WHAT THE TASK ASKS: Reproduce the buoyancy FAQ, everything from "Why does ice" down to "submarines control depth?", swapping "liquid water" for "fresh water".

PAGE EXCERPT:
----
Frequently asked questions
Why does Archimedes' principle work?
Pressure in a fluid increases with depth (P = ρ·g·h). The object's bottom faces higher pressure than its top — this difference creates a net upward force. Mathematically integrating pressure over the object's surface gives F_b = ρ·V·g, where V is the submerged volume. The mass of fluid that would occupy V is ρ·V, with weight ρ·V·g — exactly the buoyant force. This isn't coincidence; it's geometry of pressure distribution.
Why do ships made of steel float?
Average density of the ship + interior air is much less than water. A steel hull encloses a large volume of air; the total mass of (steel + interior air) divided by total volume is less than 1 g/cm³. By Archimedes, when the ship sinks deep enough that displaced water weighs as much as the ship, it floats. Big ships displace tens of thousands of tons of water.
Why does ice float?
Solid water (ice) is LESS dense than liquid water — about 0.92 g/cm³ vs 1.00. This is unusual; most substances are denser as solids. Hydrogen bonding in ice creates a slightly larger structure. So ice floats with about 8% above water (the "tip of the iceberg"). Without this, lakes would freeze from the bottom up — drastically affecting biology.
How do submarines control depth?
Variable ballast. Submarines have ballast tanks that can be filled with seawater (heavy, sinks) or pushed out by compressed air (light, rises). To dive — flood ballast tanks. To surface — blow out water with compressed air. Fine depth control comes from auxiliary trim tanks. Average density adjusted to slightly more or less than seawater (~1.025 g/cm³).
Why do helium balloons rise?
Same physics. Helium density (0.18 kg/m³) is less than air (1.225 kg/m³). The "fluid" displaced by the balloon is air, with weight ρ_air × V × g. The balloon's weight is ρ_He × V × g + (skin mass × g). Net upward force = (ρ_air - ρ_He) × V × g - skin_weight. As long as displaced air weighs more than balloon, it rises.
How does fish swim bladder work?
Fish bladders contain gas — a tiny amount adjusts the fish's average density. Fish absorbs/secretes gas through specialized cells to fine-tune density. Allows neutral buoyancy without constantly swimming. Without this, fish would have to swim continuously to avoid sinking. Sharks lack swim bladders, so they must keep moving (or have very oily livers).
What's apparent vs real weight in a fluid?
Real weight = m·g. Apparent weight (in fluid) = m·g - F_buoyant. Submerge a 1 kg object (volume 1 L = 0.001 m³) in water — apparent weight = 9.81 - 1000 × 0.001 × 9.81 = 0 N. Object appears weightless! For metal objects (denser than water), apparent weight is positive but reduced. Pearl divers, scuba divers, swimmers all feel reduced apparent weight.
----
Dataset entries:

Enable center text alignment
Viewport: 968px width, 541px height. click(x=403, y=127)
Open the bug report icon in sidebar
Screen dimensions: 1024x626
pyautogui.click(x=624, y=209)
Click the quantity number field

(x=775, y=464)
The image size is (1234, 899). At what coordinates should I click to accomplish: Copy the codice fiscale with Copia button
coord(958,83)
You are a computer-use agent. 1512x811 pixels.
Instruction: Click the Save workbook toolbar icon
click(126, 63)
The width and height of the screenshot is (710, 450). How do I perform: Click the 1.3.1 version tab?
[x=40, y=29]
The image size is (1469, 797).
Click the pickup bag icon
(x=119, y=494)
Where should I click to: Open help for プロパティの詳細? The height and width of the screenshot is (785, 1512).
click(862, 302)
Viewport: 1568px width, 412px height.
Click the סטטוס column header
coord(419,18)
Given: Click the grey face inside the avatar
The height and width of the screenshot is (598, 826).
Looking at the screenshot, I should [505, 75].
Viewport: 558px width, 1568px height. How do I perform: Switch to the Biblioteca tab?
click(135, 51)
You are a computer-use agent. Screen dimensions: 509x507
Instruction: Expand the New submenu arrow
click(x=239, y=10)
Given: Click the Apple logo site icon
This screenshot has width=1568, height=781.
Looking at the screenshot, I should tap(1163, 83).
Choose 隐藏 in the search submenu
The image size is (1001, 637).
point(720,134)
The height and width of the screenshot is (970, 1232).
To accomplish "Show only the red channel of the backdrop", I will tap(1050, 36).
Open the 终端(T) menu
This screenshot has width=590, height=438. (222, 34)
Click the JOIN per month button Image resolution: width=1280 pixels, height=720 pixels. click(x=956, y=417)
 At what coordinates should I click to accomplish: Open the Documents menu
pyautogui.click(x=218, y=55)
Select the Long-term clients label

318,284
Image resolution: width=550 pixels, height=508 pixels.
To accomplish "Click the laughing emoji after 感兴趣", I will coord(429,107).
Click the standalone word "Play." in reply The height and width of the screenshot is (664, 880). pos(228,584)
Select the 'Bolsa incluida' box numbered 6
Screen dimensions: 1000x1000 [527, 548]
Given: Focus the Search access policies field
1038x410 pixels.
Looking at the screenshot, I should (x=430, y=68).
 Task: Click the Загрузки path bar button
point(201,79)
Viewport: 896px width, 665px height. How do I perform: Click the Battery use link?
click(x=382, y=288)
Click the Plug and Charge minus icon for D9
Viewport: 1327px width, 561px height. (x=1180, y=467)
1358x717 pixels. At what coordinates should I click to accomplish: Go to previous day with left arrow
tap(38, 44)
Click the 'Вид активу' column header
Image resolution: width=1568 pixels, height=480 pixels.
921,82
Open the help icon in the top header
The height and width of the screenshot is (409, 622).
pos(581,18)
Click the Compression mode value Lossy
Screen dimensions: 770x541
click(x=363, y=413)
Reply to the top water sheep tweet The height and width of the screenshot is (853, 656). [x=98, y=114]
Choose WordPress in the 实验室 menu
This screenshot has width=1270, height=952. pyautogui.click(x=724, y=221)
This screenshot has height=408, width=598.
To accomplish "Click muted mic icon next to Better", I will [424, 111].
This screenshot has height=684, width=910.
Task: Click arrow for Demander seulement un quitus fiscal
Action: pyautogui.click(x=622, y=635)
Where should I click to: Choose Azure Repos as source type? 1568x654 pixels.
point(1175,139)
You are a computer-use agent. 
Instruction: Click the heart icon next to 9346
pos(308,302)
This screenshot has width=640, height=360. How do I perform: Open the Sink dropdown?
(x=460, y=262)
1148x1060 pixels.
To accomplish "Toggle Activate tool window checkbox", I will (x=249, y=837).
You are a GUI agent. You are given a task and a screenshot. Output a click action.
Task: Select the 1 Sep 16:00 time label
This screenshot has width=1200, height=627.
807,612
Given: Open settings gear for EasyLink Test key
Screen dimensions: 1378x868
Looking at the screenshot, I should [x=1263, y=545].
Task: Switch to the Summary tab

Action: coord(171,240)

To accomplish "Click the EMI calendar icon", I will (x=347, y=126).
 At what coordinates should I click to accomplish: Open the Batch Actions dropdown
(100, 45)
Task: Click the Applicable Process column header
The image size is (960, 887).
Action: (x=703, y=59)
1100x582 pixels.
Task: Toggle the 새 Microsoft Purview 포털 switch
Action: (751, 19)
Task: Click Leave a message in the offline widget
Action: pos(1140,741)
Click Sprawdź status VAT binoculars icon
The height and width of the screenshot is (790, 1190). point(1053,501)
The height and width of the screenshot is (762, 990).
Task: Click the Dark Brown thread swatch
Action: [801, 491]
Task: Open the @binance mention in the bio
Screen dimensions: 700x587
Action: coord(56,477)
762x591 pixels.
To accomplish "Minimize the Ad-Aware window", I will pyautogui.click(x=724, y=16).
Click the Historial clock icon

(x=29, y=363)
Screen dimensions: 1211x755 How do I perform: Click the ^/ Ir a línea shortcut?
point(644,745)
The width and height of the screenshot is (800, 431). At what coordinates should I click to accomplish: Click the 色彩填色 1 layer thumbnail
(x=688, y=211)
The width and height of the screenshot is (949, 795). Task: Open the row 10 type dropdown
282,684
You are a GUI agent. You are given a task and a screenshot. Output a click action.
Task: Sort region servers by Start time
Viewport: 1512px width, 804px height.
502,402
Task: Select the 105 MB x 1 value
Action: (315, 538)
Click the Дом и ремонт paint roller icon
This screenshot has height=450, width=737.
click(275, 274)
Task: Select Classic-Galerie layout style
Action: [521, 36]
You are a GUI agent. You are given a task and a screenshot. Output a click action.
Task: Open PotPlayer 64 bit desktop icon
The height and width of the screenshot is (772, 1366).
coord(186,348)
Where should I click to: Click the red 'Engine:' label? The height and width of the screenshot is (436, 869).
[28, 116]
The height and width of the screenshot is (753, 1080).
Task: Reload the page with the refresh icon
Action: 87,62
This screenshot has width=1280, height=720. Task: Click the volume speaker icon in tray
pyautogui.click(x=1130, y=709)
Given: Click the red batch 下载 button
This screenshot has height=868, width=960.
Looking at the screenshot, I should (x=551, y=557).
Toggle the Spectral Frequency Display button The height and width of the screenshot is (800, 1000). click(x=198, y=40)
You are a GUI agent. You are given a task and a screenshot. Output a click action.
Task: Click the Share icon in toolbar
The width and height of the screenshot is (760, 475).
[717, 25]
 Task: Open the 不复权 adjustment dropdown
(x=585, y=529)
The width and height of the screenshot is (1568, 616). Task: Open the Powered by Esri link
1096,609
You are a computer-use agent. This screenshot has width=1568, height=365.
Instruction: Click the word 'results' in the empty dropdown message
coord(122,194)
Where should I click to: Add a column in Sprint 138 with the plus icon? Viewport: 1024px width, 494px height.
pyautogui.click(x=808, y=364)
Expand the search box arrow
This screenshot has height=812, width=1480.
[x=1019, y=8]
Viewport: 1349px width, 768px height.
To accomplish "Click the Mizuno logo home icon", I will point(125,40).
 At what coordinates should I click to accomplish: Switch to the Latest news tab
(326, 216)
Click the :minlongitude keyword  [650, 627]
----
RESULT OF THE TASK:
Why does ice float?
Solid water (ice) is LESS dense than fresh water — about 0.92 g/cm³ vs 1.00. This is unusual; most substances are denser as solids. Hydrogen bonding in ice creates a slightly larger structure. So ice floats with about 8% above water (the "tip of the iceberg"). Without this, lakes would freeze from the bottom up — drastically affecting biology.
How do submarines control depth?